# [What you are asked to do]
Give back word for word every line from the one that includes "About Us (10, 2502)" through the last line of the listing, and nothing besides.

# [Given records]
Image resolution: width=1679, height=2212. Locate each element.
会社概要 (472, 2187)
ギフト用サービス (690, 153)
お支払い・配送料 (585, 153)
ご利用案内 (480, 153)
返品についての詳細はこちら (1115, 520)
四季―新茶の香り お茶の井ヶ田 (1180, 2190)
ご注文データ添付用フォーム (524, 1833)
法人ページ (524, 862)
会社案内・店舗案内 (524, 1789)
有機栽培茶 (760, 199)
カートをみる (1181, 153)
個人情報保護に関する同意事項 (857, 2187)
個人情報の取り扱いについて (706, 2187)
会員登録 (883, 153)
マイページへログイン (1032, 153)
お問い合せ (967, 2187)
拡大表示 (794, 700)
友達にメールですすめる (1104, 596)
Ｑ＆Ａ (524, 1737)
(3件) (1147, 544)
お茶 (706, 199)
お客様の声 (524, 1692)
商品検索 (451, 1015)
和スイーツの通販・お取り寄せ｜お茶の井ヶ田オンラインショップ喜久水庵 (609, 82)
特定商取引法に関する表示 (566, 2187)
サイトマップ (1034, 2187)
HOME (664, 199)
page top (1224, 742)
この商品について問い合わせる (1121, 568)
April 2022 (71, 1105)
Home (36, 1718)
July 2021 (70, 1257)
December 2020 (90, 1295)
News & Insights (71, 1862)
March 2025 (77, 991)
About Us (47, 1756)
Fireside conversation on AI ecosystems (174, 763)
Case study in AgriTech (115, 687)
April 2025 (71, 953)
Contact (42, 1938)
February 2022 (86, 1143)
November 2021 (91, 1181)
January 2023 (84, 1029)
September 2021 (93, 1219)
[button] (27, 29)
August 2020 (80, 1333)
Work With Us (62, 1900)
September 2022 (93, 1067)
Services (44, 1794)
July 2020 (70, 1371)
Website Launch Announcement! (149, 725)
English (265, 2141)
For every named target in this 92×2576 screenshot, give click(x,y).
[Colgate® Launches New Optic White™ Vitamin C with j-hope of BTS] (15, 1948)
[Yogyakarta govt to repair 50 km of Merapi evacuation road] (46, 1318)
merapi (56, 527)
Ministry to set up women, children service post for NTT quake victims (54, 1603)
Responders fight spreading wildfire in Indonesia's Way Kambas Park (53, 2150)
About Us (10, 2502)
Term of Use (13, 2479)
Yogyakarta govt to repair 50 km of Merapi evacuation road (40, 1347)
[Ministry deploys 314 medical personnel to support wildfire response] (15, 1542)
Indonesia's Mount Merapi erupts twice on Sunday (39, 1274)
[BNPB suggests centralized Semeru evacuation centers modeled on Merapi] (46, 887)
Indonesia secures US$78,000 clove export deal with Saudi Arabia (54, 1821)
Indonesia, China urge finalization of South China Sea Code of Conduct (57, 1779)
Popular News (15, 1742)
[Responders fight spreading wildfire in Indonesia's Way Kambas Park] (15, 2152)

# [Exercise response]
About Us (10, 2502)
Term of Use (13, 2479)
Yogyakarta govt to repair 50 km of Merapi evacuation road (40, 1347)
[Ministry deploys 314 medical personnel to support wildfire response] (15, 1542)
Indonesia's Mount Merapi erupts twice on Sunday (39, 1274)
[BNPB suggests centralized Semeru evacuation centers modeled on Merapi] (46, 887)
Indonesia secures US$78,000 clove export deal with Saudi Arabia (54, 1821)
Indonesia, China urge finalization of South China Sea Code of Conduct (57, 1779)
Popular News (15, 1742)
[Responders fight spreading wildfire in Indonesia's Way Kambas Park] (15, 2152)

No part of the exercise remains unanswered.